_Exercise goal_
Could you output exactly the lines running from the one containing "Given: Select the entropy value 7.79" to the final line of the listing below, leaving out pictures?

━━━━

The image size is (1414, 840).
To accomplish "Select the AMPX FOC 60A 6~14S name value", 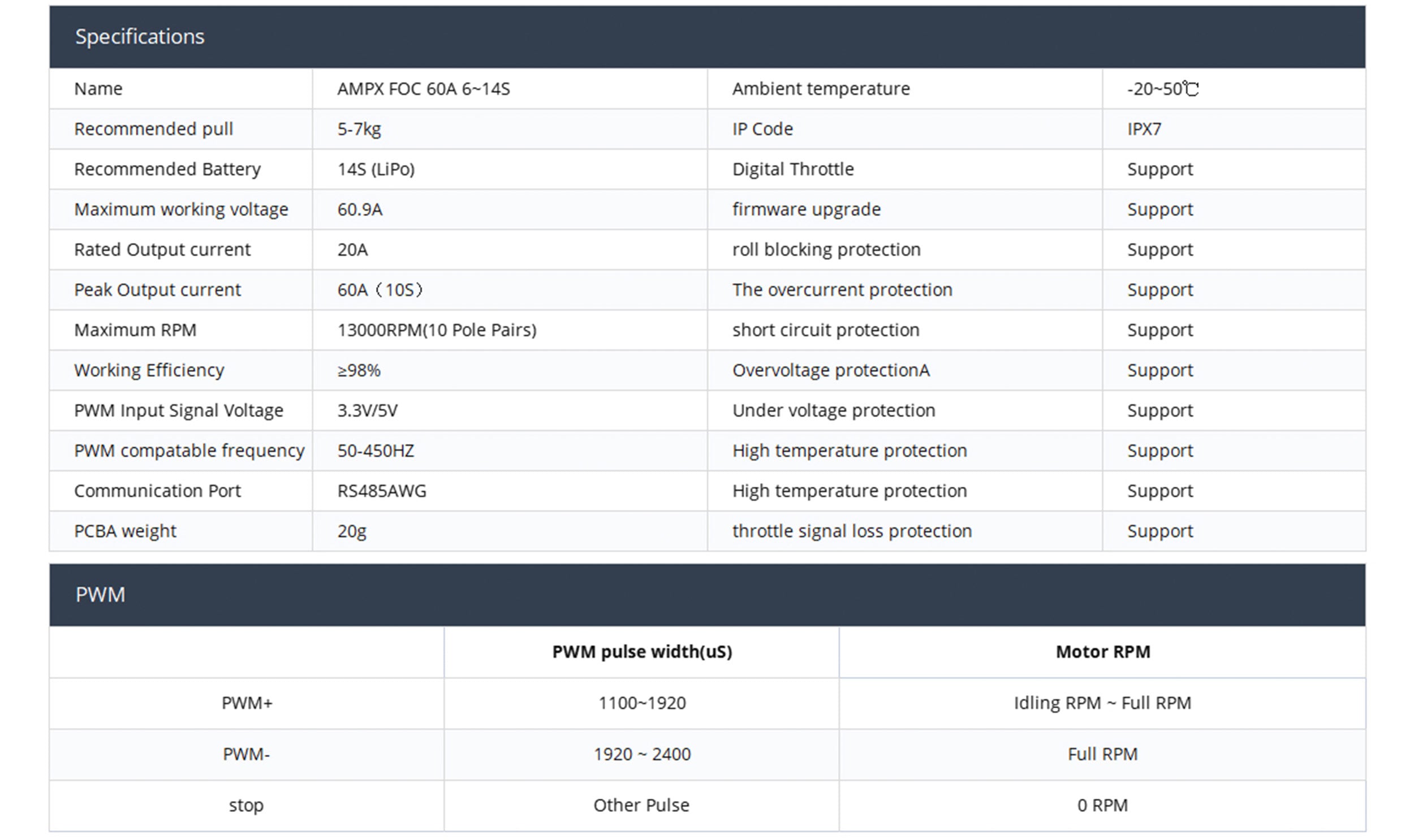I will [x=423, y=89].
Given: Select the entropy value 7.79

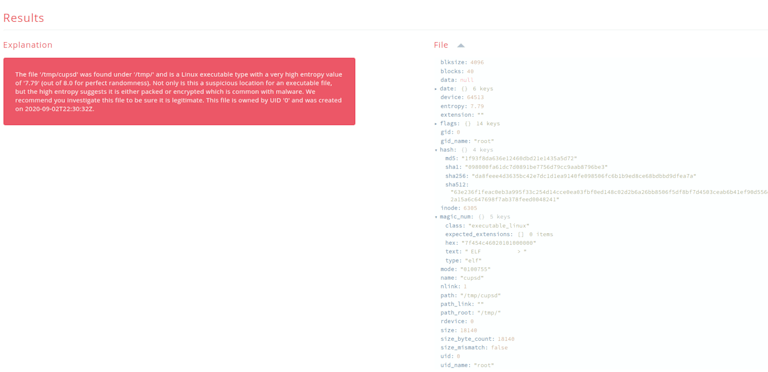Looking at the screenshot, I should [477, 106].
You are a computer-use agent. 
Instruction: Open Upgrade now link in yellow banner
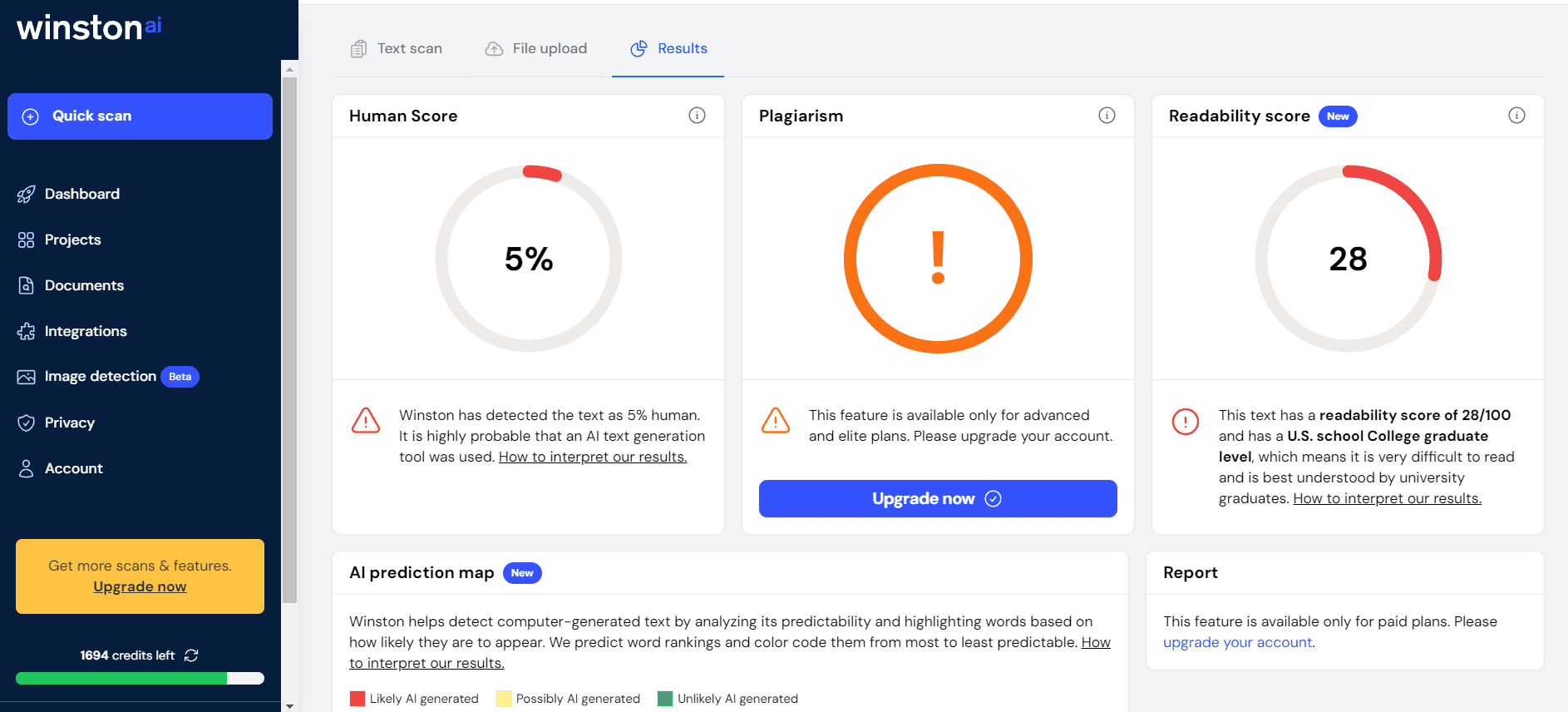(x=140, y=586)
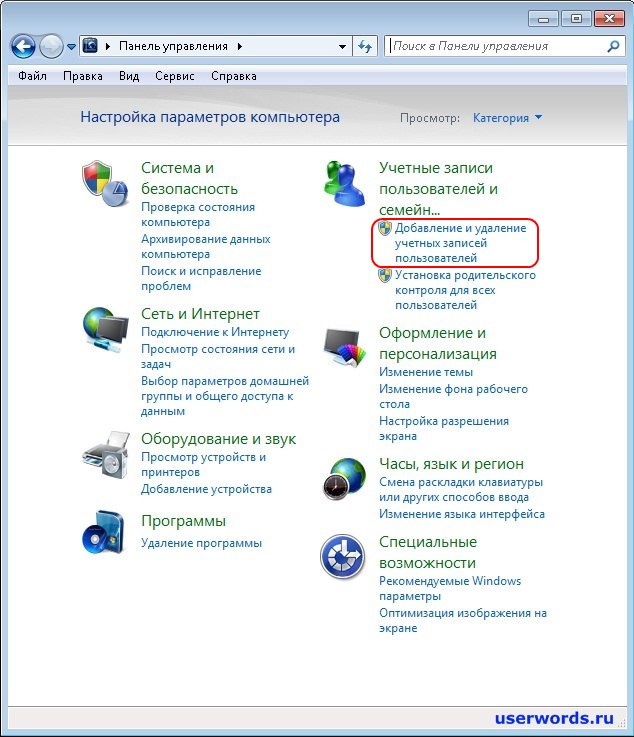The image size is (634, 737).
Task: Open the recent pages dropdown arrow
Action: coord(71,47)
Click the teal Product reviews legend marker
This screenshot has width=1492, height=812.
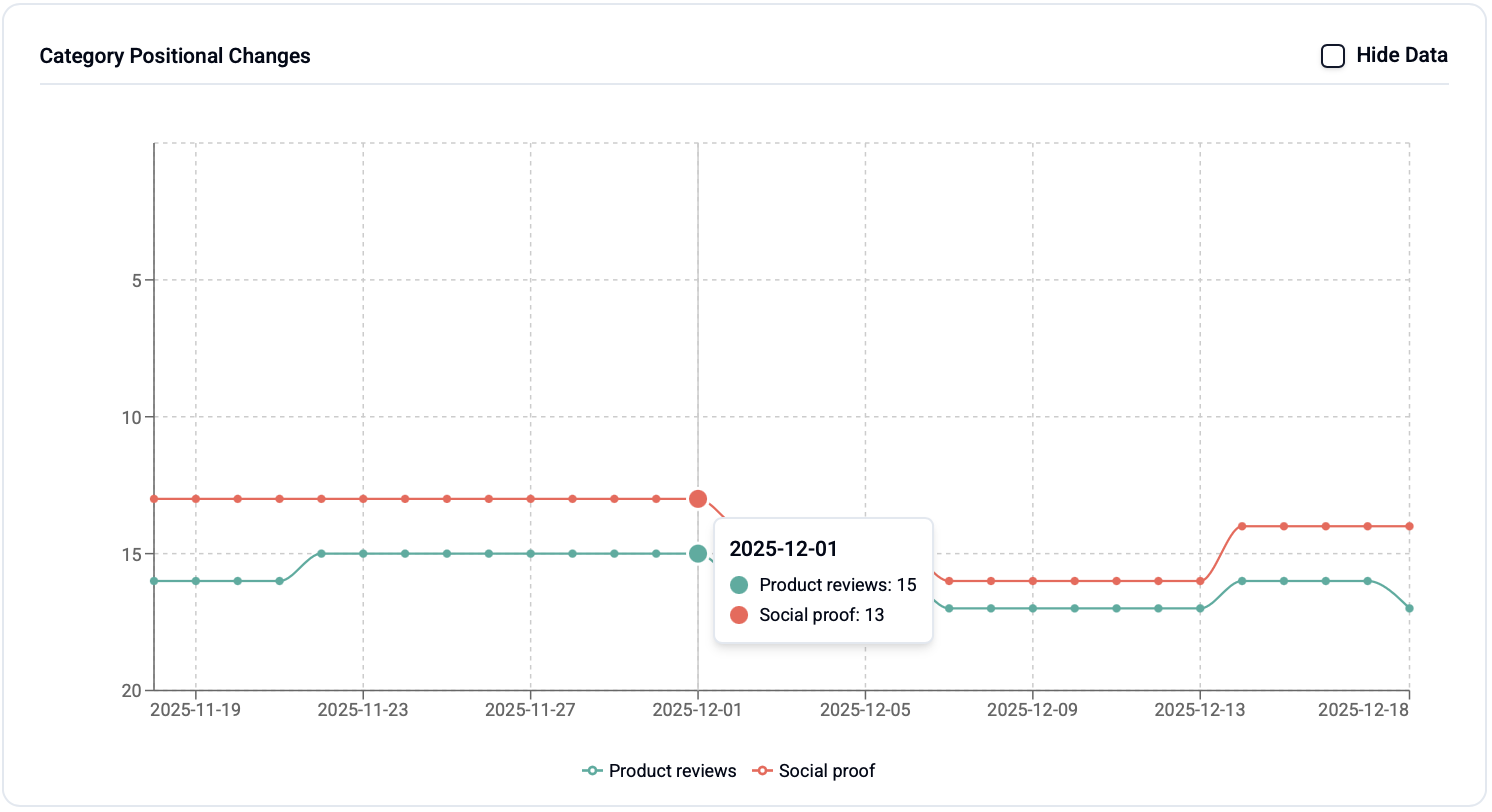pos(593,771)
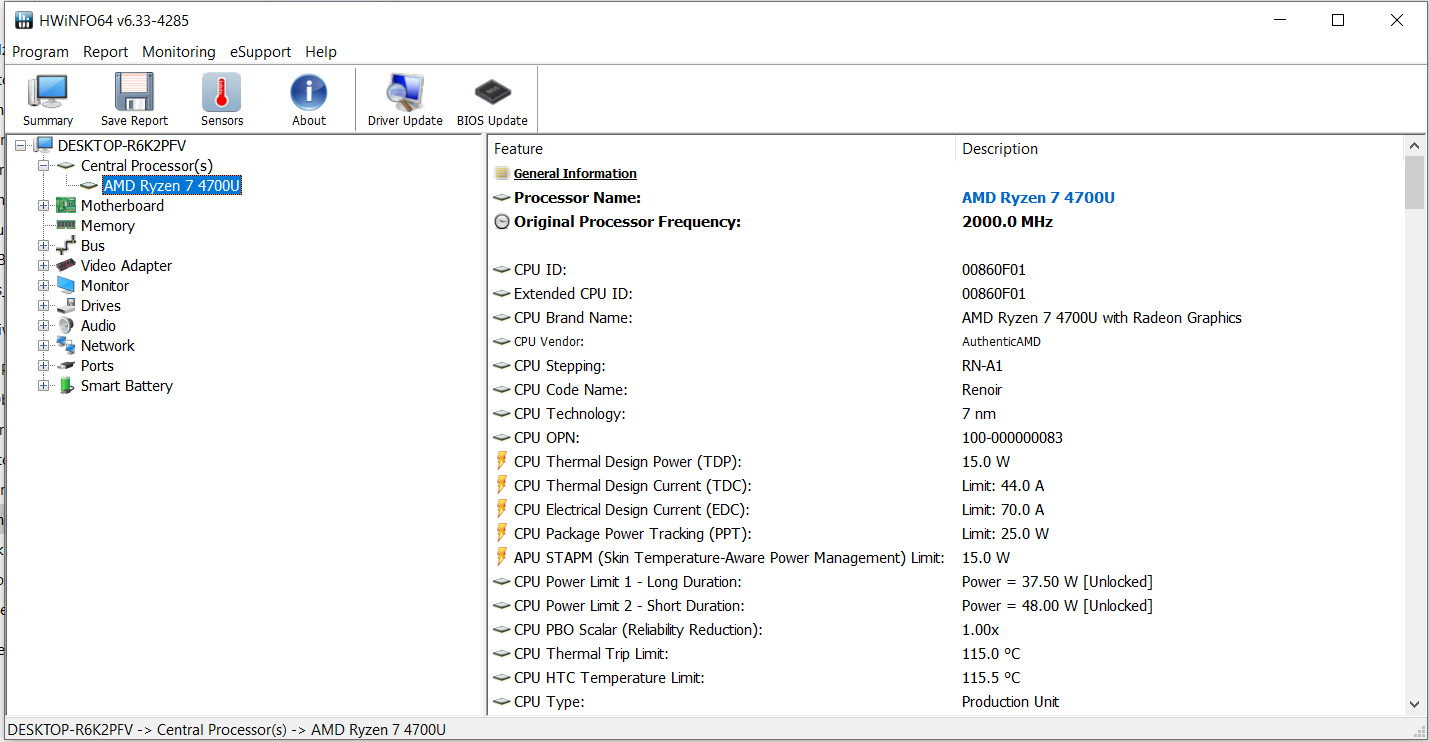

━━━━

_Response for this exercise_
Given: Select the entropy value 7.79

Looking at the screenshot, I should [477, 106].
You are a computer-use agent. 
Instruction: Open Upgrade now link in yellow banner
(x=140, y=586)
The image size is (634, 737).
Task: Open the recent pages dropdown arrow
Action: coord(71,47)
Click the teal Product reviews legend marker
This screenshot has width=1492, height=812.
pos(593,771)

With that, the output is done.